Une dérogation au caractère préfix du préavis
La période de préavis est un délai préfix qui ne peut pas être interrompu, ni suspendu, sauf convention contraire des parties (Cass. soc. 16-6-2004 n° 02-40.620 : RJS 10/04 n° 1034). Cela signifie que ce délai n’est pas susceptible de prolongation ou de suspension, sauf rares exceptions.
A noter :
Par exemple, sauf stipulation conventionnelle contraire, le terme du préavis n’est pas reporté même si le salarié tombe malade (Cass. soc. 28-6-1989 n° 86-42.931 P) ou participe à une grève (Cass. soc. 3-10-1968 n° 67-40.226 P).
La jurisprudence admet ainsi, par exception, que le contrat de travail est suspendu en cas d’accident du travail ou de maladie professionnelle pendant le préavis (Cass. soc. 18-7-1996 n° 93-43.581 PB ; Cass. soc. 15-2-2006 n° 04-42.822 F-PB). La Cour de cassation applique en effet l’article L 1226-7 du Code du travail, qui dispose que le contrat de travail du salarié victime d'un accident du travail, autre qu'un accident de trajet, ou d'une maladie professionnelle est suspendu pendant la durée de son arrêt de travail.

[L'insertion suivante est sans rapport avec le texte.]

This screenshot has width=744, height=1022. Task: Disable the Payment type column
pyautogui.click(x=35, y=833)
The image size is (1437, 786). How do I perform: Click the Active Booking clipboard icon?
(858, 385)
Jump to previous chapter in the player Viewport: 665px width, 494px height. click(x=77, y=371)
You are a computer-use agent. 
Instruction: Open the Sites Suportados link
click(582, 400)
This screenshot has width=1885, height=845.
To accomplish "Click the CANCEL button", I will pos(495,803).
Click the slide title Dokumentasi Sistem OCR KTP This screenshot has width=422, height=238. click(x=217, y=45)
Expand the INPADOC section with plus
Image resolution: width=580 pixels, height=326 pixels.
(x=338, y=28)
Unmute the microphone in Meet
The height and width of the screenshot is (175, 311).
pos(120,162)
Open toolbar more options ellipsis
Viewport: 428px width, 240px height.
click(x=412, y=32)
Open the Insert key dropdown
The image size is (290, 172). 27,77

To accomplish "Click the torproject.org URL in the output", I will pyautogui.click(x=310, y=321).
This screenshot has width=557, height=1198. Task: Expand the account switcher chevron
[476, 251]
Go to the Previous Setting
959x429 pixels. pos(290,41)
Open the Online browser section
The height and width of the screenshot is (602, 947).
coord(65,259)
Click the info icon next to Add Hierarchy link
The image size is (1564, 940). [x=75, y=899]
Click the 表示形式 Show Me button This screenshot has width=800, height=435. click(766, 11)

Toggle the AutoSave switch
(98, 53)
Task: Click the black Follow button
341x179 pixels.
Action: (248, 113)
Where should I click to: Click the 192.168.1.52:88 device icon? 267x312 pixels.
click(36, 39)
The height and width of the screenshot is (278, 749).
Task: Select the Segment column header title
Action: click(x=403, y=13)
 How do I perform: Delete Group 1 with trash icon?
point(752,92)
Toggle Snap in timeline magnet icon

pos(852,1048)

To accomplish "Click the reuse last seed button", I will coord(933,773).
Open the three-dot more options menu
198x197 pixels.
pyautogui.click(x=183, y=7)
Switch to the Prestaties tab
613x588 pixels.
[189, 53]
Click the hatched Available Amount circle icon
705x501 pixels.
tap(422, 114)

C’est ce principe, manifestement perdu de vue par l’employeur, qu’applique ici la cour d’appel de Bordeaux.
A noter :
Les décisions de 1996 et de 2006 ont été rendues à propos de salariés ayant démissionné, mais le principe s’applique également en cas de licenciement. En revanche, le préavis conserve son caractère préfix en cas de départ volontaire à la retraite du salarié : un accident du travail ou une maladie professionnelle après la notification par le salarié de son intention de partir à la retraite n’a pas pour effet de reporter le terme du préavis (Cass. soc. 25-5-2016 n° 15-10.637 FS-PB).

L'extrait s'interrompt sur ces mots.